## Begin EXTRACT PROVIDED

Re: [PATCH] block: protect rw_page against device teardown

From: Matthew Wilcox
Date: Fri Nov 20 2015 - 13:12:37 EST



I'd prefer bdev_read_page() and bdev_write_page() to be a bit more consistent
(eg 'rc' vs 'result'), but:

Acked-by: Matthew Wilcox <willy@xxxxxxxxxxxxxxx>

On Fri, Nov 20, 2015 at 12:51:30AM +0000, Williams, Dan J wrote:
> On Fri, 2015-11-20 at 08:32 +0800, kbuild test robot wrote:
> > Hi Dan,
> >
> > [auto build test ERROR on: block/for-next]
> > [also build test ERROR on: v4.4-rc1 next-20151119]
>
> Thanks kbuild robot! ;-)

## End EXTRACT PROVIDED

▶ ACTIONS TO TAKE:
1 – Please print the mailing list reply above from "On Fri, Nov" to "kbuild robot! ;-)".
2 – In the mailing list reply, which two names does Matthew Wilcox cite as an example of inconsistency between bdev_read_page() and bdev_write_page()?

## Begin GIVEN MATERIAL

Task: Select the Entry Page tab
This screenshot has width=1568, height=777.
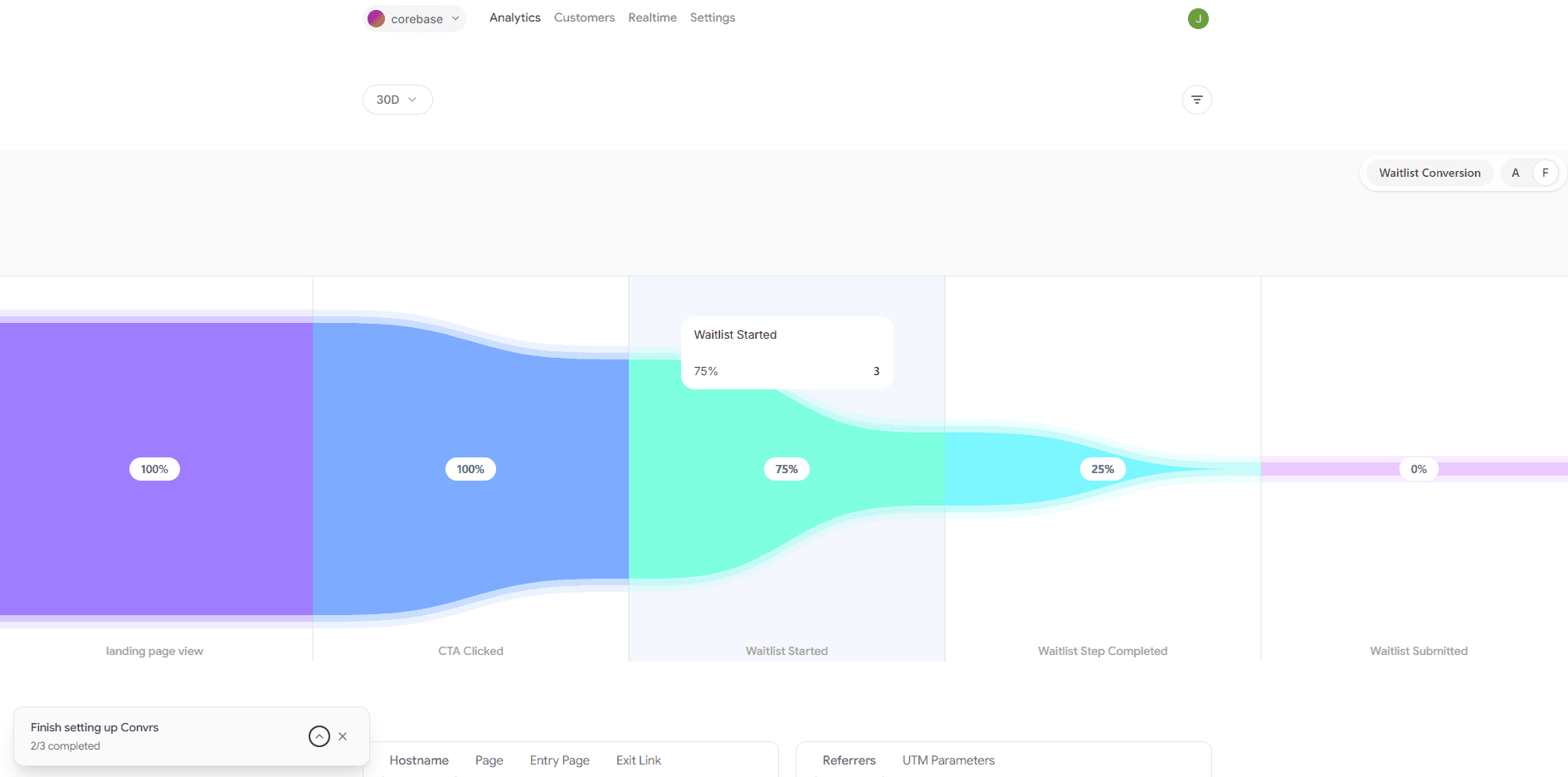Action: click(x=560, y=760)
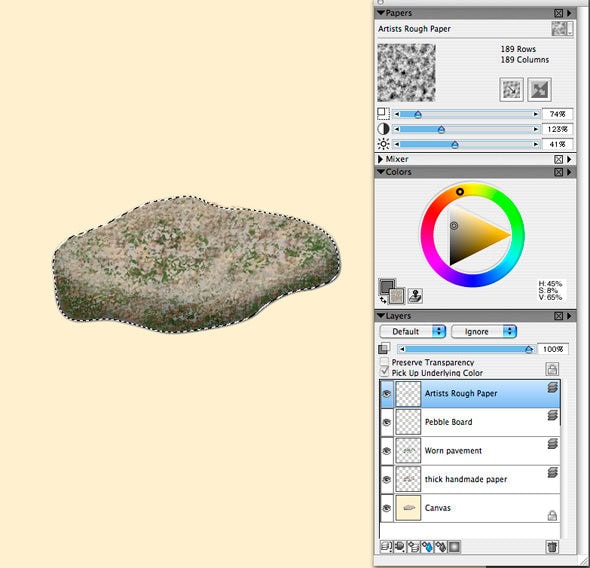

## End GIVEN MATERIAL

▶ OUTPUTS BY TASK:
1 –
On Fri, Nov 20, 2015 at 12:51:30AM +0000, Williams, Dan J wrote:
> On Fri, 2015-11-20 at 08:32 +0800, kbuild test robot wrote:
> > Hi Dan,
> >
> > [auto build test ERROR on: block/for-next]
> > [also build test ERROR on: v4.4-rc1 next-20151119]
>
> Thanks kbuild robot! ;-)

2 – 'rc' and 'result'